Computational Linguistics - How Important Is Semantics? Compared to What?

Semantics has to do with meaning, the nature of which has been the subject of much philosophical debate: what is it exactly and how can it be represented? This essay is concerned with semantics from the perspective of Computational Linguistics, which is essentially concerned with building or attempting to build computational models of natural language. These Natural Language Processing or Understanding systems have a wide range of practical applications as well as providing insight into human understanding and perception.

The prominance of semantics in the title can be taken as suggesting that it is indeed highly relevant to Computational Linguistics. However it is also implied, quite correctly, that semantics is not the only relevant area of interest. Natural Language systems usually have a number of different components and briefly outlining them here will help to put semantics in context.

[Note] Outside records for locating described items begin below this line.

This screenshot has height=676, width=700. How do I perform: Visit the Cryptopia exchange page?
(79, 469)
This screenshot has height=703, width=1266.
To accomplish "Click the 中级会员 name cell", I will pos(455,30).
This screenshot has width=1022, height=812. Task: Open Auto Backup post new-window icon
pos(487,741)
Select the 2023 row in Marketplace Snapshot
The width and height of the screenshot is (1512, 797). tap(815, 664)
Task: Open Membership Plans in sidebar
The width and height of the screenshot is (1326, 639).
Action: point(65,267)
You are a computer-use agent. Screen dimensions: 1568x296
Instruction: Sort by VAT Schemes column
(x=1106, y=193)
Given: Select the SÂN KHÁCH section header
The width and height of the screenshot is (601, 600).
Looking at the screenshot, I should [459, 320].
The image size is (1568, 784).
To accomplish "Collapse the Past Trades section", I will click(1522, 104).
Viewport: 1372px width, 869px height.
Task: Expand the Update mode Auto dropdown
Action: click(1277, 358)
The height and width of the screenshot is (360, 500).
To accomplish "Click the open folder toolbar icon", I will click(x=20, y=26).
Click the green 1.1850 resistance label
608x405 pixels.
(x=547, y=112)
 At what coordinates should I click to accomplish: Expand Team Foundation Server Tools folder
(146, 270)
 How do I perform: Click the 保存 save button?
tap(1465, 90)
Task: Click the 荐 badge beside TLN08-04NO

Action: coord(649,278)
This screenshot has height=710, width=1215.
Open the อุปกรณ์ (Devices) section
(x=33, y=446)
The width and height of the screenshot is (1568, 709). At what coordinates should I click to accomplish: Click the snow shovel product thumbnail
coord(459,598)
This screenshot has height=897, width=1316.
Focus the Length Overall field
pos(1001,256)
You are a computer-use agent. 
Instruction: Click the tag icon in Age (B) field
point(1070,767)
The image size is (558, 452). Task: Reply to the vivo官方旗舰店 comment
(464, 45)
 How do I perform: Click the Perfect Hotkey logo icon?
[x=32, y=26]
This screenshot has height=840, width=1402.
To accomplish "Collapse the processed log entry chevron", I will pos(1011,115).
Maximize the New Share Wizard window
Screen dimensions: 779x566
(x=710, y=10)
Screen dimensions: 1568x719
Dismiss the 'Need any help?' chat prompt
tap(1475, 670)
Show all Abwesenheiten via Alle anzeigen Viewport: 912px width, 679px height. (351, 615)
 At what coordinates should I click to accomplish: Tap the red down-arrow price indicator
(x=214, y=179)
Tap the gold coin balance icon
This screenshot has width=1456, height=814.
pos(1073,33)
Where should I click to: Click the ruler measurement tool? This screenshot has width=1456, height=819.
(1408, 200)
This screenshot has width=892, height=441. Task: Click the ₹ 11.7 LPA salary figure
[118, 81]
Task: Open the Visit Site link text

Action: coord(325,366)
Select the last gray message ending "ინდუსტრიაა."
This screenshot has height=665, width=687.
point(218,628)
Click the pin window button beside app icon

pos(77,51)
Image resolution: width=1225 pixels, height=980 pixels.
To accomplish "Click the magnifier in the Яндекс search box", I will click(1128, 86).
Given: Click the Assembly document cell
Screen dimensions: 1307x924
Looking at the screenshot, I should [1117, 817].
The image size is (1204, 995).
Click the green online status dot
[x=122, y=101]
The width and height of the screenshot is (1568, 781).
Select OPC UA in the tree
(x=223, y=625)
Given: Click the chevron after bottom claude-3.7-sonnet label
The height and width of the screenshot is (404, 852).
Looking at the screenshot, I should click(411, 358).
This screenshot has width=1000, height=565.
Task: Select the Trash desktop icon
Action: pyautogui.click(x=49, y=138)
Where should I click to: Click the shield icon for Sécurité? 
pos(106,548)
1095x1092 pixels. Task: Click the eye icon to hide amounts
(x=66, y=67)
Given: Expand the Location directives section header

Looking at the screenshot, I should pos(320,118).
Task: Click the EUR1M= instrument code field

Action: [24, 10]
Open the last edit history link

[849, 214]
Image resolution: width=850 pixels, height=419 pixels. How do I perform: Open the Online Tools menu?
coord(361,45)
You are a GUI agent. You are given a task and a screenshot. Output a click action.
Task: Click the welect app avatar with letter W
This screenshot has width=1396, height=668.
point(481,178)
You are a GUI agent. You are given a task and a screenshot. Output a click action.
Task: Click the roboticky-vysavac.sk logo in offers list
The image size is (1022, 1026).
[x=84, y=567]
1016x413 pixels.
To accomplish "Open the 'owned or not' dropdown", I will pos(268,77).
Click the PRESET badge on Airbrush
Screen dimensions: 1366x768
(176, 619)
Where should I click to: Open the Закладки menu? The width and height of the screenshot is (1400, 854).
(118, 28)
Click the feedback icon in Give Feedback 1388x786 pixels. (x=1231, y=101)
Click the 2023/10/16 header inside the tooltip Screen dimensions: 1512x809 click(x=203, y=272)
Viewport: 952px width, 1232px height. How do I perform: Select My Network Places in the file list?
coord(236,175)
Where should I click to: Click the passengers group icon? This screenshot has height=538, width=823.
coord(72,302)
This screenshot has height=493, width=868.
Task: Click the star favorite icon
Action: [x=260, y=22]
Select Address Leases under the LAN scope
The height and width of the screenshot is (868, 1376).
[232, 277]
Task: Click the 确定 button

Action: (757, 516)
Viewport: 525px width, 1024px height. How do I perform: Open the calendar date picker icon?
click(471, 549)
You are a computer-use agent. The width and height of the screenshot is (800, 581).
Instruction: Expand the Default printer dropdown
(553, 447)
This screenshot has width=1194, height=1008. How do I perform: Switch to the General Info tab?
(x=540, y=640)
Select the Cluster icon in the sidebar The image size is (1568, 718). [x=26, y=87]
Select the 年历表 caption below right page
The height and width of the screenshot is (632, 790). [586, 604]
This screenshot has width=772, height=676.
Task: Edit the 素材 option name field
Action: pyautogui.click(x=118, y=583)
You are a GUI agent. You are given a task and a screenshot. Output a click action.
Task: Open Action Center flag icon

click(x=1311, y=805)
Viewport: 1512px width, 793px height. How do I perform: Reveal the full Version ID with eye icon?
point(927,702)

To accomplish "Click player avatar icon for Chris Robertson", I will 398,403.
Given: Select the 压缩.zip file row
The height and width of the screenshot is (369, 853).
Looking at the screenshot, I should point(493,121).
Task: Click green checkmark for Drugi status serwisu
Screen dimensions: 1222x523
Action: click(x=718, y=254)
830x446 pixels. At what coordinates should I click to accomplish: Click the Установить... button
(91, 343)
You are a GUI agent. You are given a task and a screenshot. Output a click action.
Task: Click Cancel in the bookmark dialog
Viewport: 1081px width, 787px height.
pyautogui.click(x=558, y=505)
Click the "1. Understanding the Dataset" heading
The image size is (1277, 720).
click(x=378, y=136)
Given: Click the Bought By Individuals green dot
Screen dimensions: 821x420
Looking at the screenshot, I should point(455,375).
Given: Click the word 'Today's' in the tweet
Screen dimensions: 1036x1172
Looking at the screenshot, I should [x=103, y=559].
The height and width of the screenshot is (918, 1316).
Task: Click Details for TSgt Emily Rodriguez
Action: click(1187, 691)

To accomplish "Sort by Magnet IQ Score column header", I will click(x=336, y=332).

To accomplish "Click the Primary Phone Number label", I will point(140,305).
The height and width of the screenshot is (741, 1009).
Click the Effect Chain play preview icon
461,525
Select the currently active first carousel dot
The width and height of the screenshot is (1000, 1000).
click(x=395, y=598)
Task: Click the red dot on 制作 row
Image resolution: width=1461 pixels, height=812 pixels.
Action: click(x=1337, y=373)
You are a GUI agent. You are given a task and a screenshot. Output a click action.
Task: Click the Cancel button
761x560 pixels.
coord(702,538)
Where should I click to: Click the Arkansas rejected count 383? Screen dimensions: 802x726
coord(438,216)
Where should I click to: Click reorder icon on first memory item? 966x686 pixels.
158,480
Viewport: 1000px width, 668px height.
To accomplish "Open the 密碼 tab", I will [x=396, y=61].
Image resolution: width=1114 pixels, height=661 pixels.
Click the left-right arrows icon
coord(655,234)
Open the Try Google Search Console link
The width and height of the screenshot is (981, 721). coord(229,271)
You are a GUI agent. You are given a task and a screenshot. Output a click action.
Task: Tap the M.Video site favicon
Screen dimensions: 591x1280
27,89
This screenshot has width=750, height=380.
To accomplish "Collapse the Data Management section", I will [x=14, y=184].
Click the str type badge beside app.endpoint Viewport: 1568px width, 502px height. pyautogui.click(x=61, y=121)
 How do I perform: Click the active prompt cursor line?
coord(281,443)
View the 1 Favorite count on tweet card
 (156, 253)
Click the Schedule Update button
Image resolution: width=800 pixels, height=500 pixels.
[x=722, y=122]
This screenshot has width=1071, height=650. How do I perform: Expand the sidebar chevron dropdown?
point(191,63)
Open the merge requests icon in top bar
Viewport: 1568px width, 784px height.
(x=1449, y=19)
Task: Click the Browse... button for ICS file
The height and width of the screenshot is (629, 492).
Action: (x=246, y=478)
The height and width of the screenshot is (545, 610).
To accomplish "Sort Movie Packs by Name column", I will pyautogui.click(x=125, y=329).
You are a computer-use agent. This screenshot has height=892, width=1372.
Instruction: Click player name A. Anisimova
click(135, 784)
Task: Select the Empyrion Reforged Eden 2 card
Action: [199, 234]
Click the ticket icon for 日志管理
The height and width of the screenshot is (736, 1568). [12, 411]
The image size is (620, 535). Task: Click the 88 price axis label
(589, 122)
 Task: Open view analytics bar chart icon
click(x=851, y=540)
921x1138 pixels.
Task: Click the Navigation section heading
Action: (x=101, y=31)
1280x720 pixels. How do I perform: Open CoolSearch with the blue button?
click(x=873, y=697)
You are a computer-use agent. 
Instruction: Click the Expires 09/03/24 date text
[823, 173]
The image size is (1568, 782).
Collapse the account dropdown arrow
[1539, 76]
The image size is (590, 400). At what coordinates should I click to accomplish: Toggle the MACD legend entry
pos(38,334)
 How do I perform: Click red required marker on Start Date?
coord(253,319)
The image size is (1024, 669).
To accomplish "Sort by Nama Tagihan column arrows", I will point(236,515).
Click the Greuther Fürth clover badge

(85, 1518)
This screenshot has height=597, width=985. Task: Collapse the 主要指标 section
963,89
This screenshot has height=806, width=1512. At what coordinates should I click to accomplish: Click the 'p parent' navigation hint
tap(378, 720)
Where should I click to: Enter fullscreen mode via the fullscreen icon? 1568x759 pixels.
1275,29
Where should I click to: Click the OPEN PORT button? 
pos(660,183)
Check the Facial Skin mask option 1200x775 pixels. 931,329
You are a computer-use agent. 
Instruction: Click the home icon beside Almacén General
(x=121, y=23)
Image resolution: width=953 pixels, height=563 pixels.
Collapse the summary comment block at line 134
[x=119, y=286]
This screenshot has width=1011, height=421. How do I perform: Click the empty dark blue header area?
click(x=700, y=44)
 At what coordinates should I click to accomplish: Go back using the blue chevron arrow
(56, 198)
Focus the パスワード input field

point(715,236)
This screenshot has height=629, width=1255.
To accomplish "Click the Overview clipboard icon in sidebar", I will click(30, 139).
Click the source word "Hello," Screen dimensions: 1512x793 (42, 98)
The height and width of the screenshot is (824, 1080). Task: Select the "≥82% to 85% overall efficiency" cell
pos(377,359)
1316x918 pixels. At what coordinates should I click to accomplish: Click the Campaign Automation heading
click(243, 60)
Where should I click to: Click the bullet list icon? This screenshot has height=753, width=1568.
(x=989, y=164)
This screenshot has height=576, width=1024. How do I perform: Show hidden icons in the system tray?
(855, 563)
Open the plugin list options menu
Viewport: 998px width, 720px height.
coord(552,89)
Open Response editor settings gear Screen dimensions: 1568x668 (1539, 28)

Phonetics is concerned with the analysis of spoken language. It is generally considered to be a specialized area of research and many centres for Computational Linguistics deal mainly with written language.

Morphology involves the analysis of the composition and (and also meaning) of individual words. Often at this stage that syntactic categories are assigned to words, since interpretation of affixes may depend on the category of a word. For example, drinks could be either a plural noun or a first person singular verb.

Syntactic analysis imposes structure on a flat string of words according to the grammatical categories of words. The resulting structure is referred to as a parse. Ambiguity is a major problem for parsing and for Natural Language Processing in general, since it leads to multiple parses of a single sentence many of which can be later rejected

Semantics is generally concerned with assigning meaning to the structures created by the syntactic parse. If no meaning can be assigned to the structure it is nonsensical and can be rejected; for example: "Colourless green ideas sleep furiously" (Chomsky 1957) is syntactically well-formed but semantically ill-formed.

Pragmatics can crudely be defined as an inferential process which relates a sentence to the context in which it occurs, in order to understand the conveyed meaning as opposed to the truth-conditional meaning. Both semantics and pragmatics need recourse to knowledge about the world or the domain being modelled. The difficulties that this requirement poses will be discussed below.

Although the processes introduced above are often seen as constituting modules, which implies that they are discrete and self-contained, this perhaps reflects the computational requirements of a system rather than reality, since the boundaries are often fuzzy.

In order to measure the importance of semantics in comparison to the other linguistic components of an NPL system we can look at what a system which stops short of incorporating semantic processes is capable of in comparison to one which does actually exploit semantics. Secondly to demonstrate the limitations of semantics we can briefly consider how pragmatics could extend the applications of a system.

Syntax and parsing is the most mature field of study in Computational Linguistics. Parsing uses a grammar with rules and a parser which matches rules to the sentence to infer structure into it. There are a number of different strategies: top-down and bottom-up, either of which can be combined with techniques for choosing between alternate paths. The resulting structure provides a basis for compositional semantic analysis. Not all systems carry out syntactic parsing. Direct semantic parsing is however computationally expensive since the semantic component has to choose its own constituents and a significant amount of inferencing is invoked. Furthermore it is not always possible to extract meaning without refering to grammatical facts.

(1) The sun orbits the earth

In (1) syntactic facts produce the correct interpretation in which the sun revolves around the planet earth despite this seeming semantically anomolous. Syntactic processing can deal with important linguistic generalisations about word order, number and case agreement

Lexical and structural ambiguity and the problems they cause are linked to the issue of knowledge representation. Lexical ambiguities arise when alternate meanings can be assigned to a word and structural ambiguities arise when there is more than one structure which can be assigned to a sentence.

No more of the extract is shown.